Minimumloon moet hoger®

Het verschil tussen het leefloon en de laagste lonen is te klein. Mensen die aan het werk gaan verliezen naast hun uitkering mogelijk ook hun verhoogde tegemoetkoming en bijhorende rechten (vb. sociaal tarief energie, verhoogde terugbetaling medische zorg, goedkoper openbaar vervoer, …) als ze boven de inkomensgrens zitten (zie ook signaal 46. Verhoogde tegemoetkoming niet voor iedereen die er nood aan heeft). Daarbovenop komen vaak nog extra bijkomende kosten, zoals kinderopvang, vervoer, ... Daardoor bestaat de kans dat je in een financieel zwakkere positie terechtkomt als je aan het werk gaat.

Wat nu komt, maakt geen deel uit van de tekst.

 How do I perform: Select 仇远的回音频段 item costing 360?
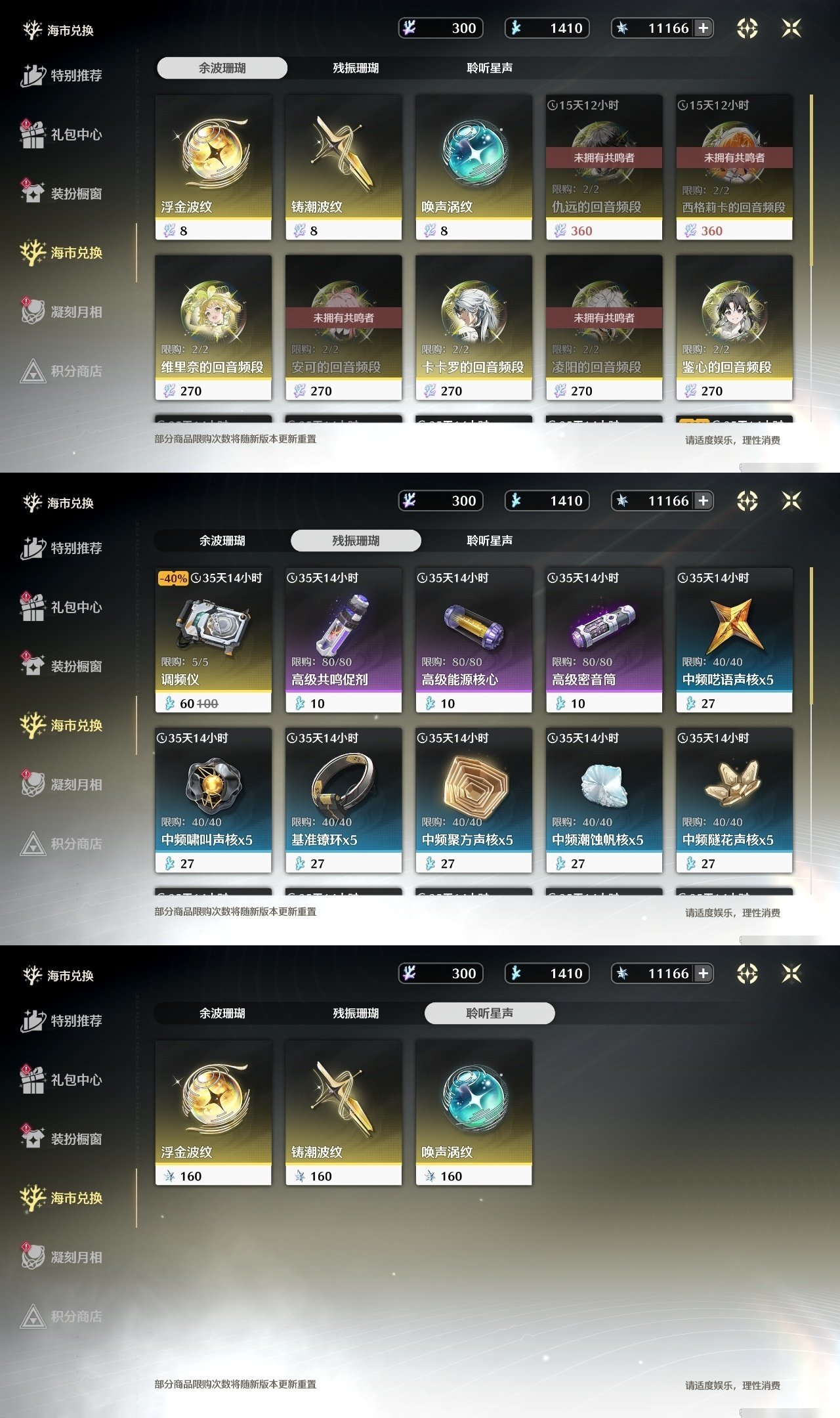[604, 167]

  • De aangekondigde fiscale hervormingen voor 2024 van minister Van Peteghem kunnen dit signaal mogelijk deels oplossen.
Trekker: Krist Poffyn

78

Drempels naar werk op maat voor nieuwkomers

Nieuwkomers ervaren drempels naar werk op maat door talige en administratieve drempels en discriminatie. In de begeleiding naar een job worden ze vaak gestimuleerd om een knelpuntberoep (vb. poetshulp, zorgkundige, ...) uit te oefenen. Hierbij wordt te weinig rekening gehouden met hun competenties of interesses.

Opvolging:

Antwoord VDAB:

VDAB vertrekt vanuit het duurzaamheidsprincipe, maar daarbij krijgt de klant steeds de keuze - indien de klant er toch voor kiest om snel aan de slag te gaan heeft dit meestal wel impact op het soort werk, maar bij een hoge financiële nood is dit vaak de enige optie. Daarbij houdt VDAB ook steeds rekening met de competenties van de klant, en wordt er ook standaard diplomagelijkschakeling aangevraagd, zodat werken op niveau mogelijk wordt. 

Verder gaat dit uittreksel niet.